DIVORCE AND HIGH CONFLICT PARENTS

By Irving H. Zaroff, JD LMFT and Dana Schutz, MA LMFT

As long as you have certain desires about how it ought to be you can't see how it is.
~Ram Dass, Spiritual Teacher

According to experts at the International Center for Peaceful Shared Parenting, 80% of family court cases are described as low-conflict cases, 10% as moderate conflict cases and 10% as high conflict cases, with regard to custody.

For many couples who come to mediation, the parenting plan can be the most important long term issue addressed. Fortunately, today, most parents understand the serious negative impact divorce can have on children.  As divorce has become more prevalent, it has become less stigmatizing and more open to discussion. Parents, extended families, educators and professionals are more educated about divorce and what it is about divorce that has the potential to negatively affect the kids.

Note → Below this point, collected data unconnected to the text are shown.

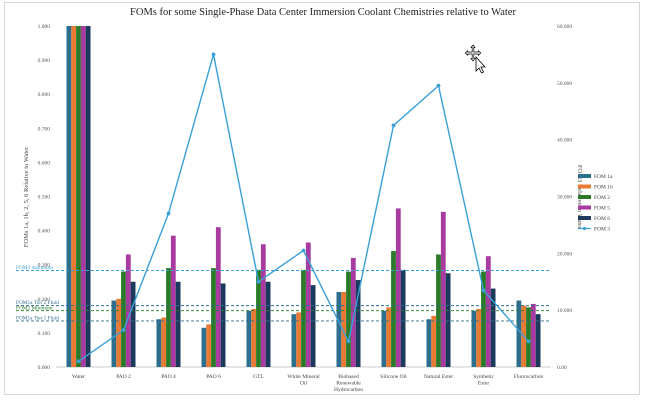 The width and height of the screenshot is (646, 400). What do you see at coordinates (484, 380) in the screenshot?
I see `x-tick-label: Synthetic Ester` at bounding box center [484, 380].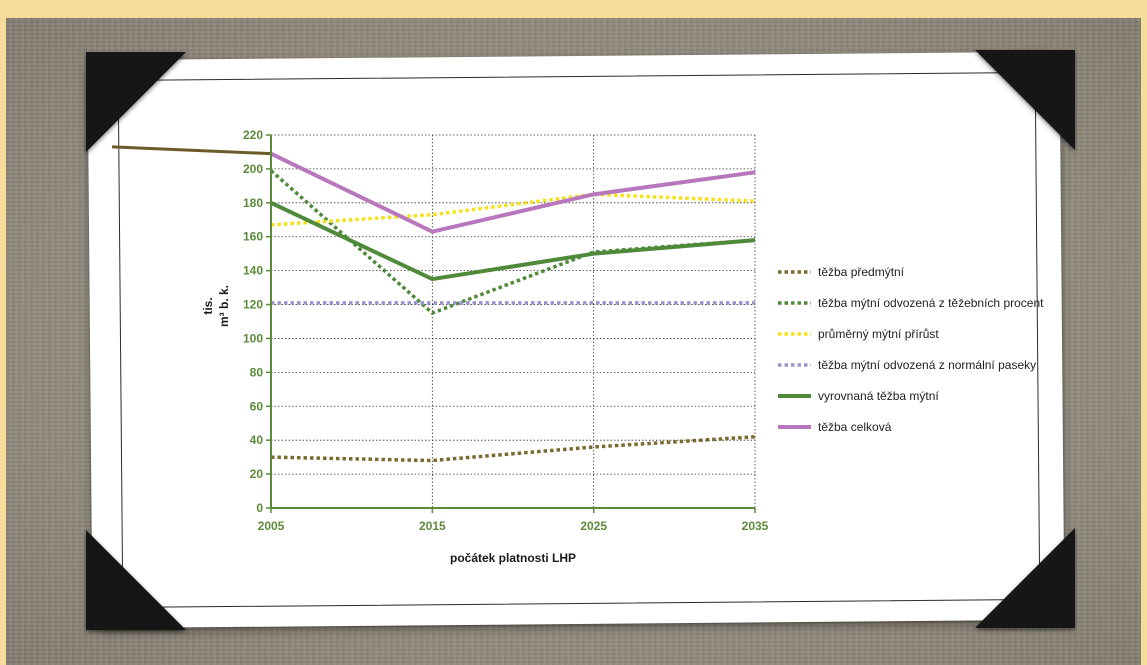 This screenshot has height=665, width=1147. I want to click on x-tick-label: 2035, so click(756, 526).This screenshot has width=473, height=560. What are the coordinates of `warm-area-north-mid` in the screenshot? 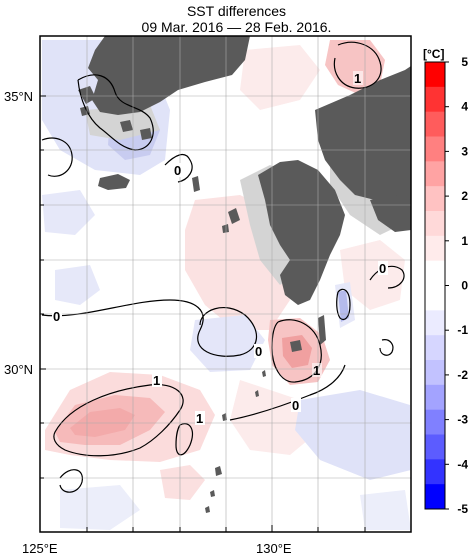 It's located at (280, 78).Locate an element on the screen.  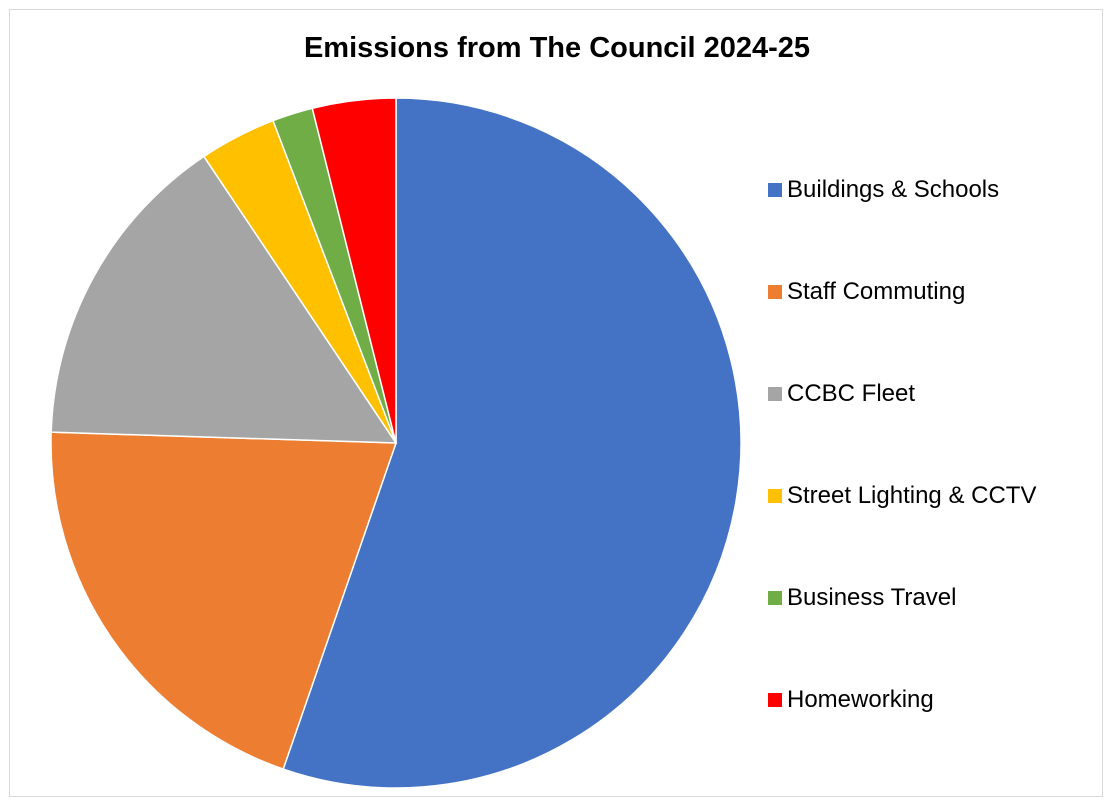
pie-slice-ccbc-fleet is located at coordinates (224, 300).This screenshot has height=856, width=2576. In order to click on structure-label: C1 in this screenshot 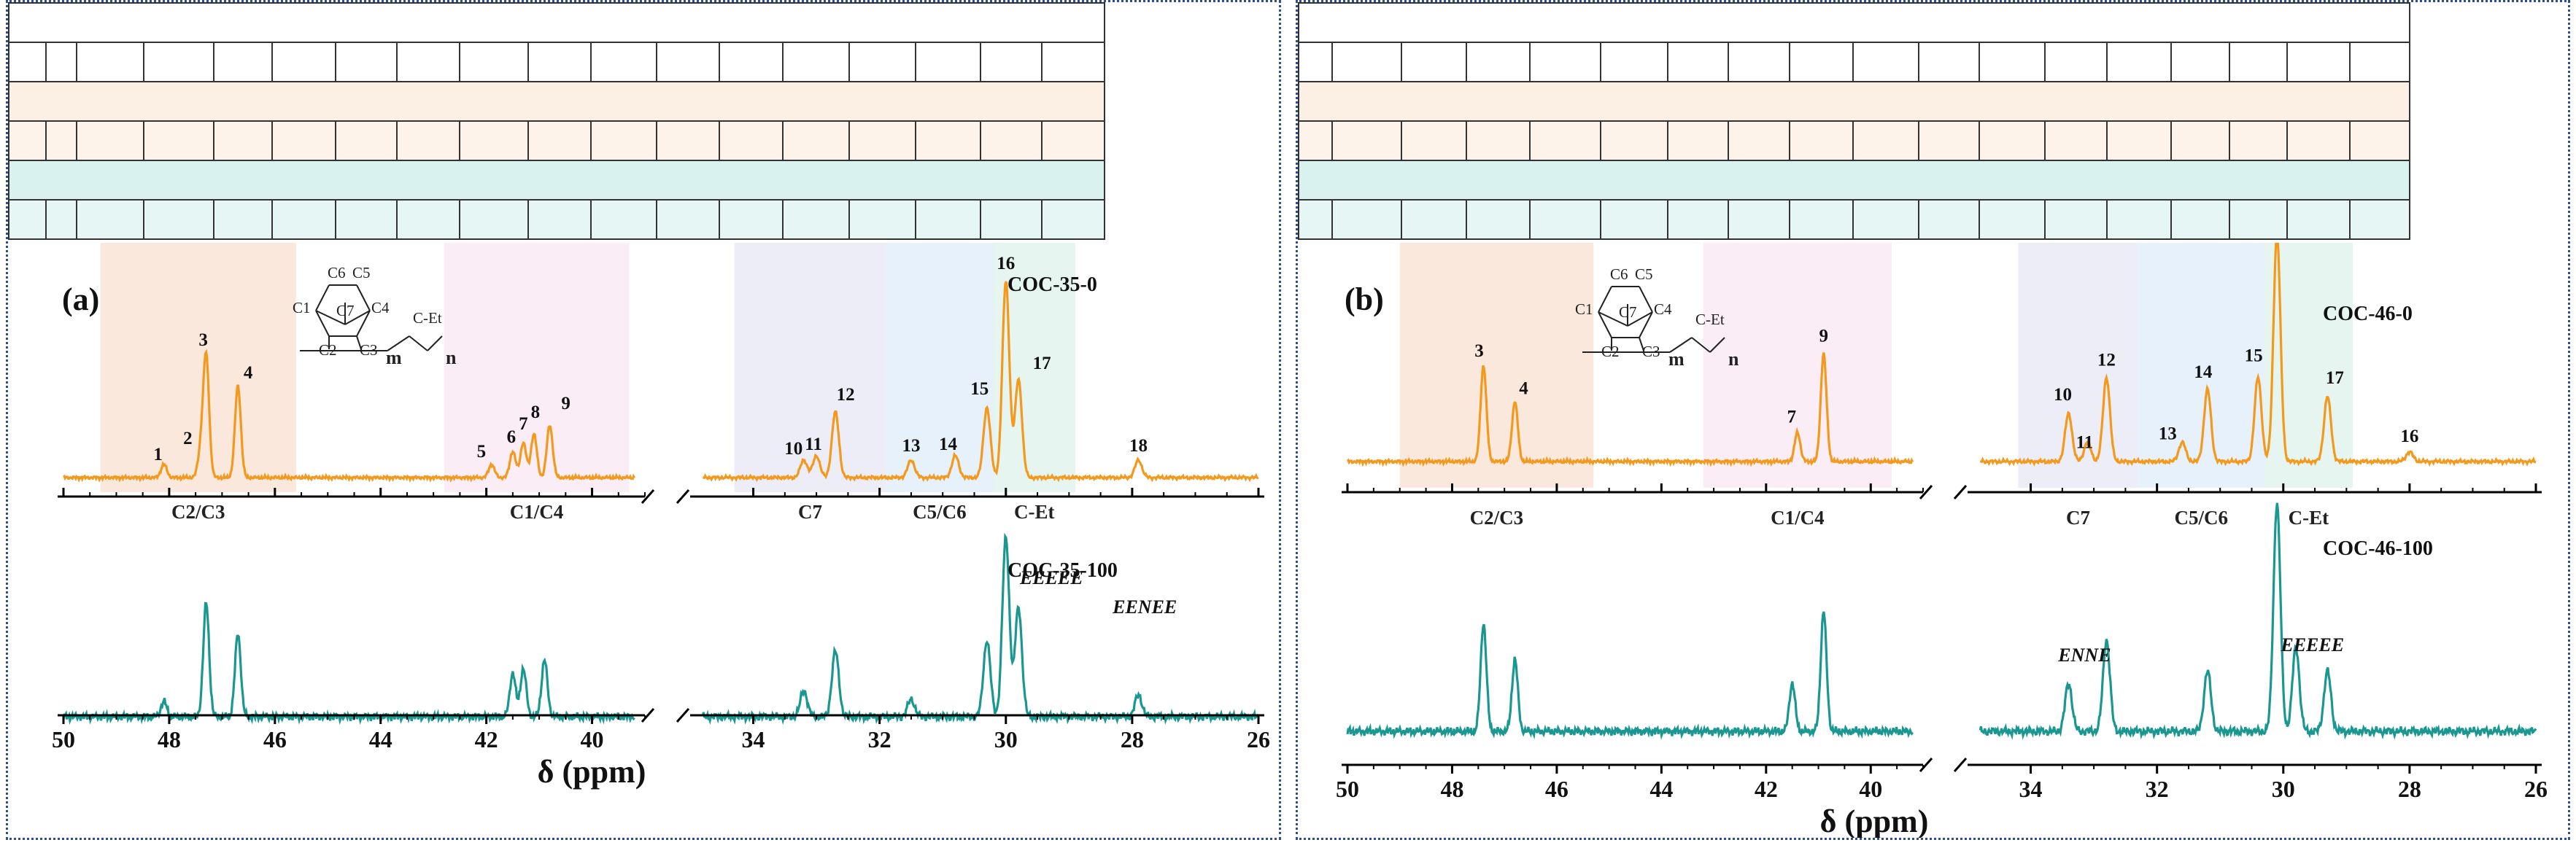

Over and over we teach, and preach, that the most significant factor affecting the children has to do with the ability of the parents to manage the relationship between them in a manner that allows the children to have an ongoing, healthy relationship with each parent. It is when parents fail to grasp the seriousness of this issue that problems and issues arise that have the potential to impact the healthy development of the child. The long term effects of high conflict cases can be seen in adults who were subjected to hostile environments as children.

Although parents have become more aware of the significant power and influence they wield in these situations, there is still a need educate and inform those you know who may be struggling in these situations. The internet is a wonderful tool at times in helping parents and supporting family members find solutions to assist in this process.

Some excellent resources for assisting high conflict couples with parent management can be found at www.sharedkids.com, www.ourfamilywizard.com, and www.peacefulsharedcustody.com.

Associations that provide professional referrals are the Association of Family and Conciliation Courts and the Association for Conflict Resolution.

Mediators, by definition, remain neutral between couples, but at the Center for Cooperative Divorce, while we assist parents in all areas of the divorce process, our background and training in mental health tends towards advocacy for the children’s best interests.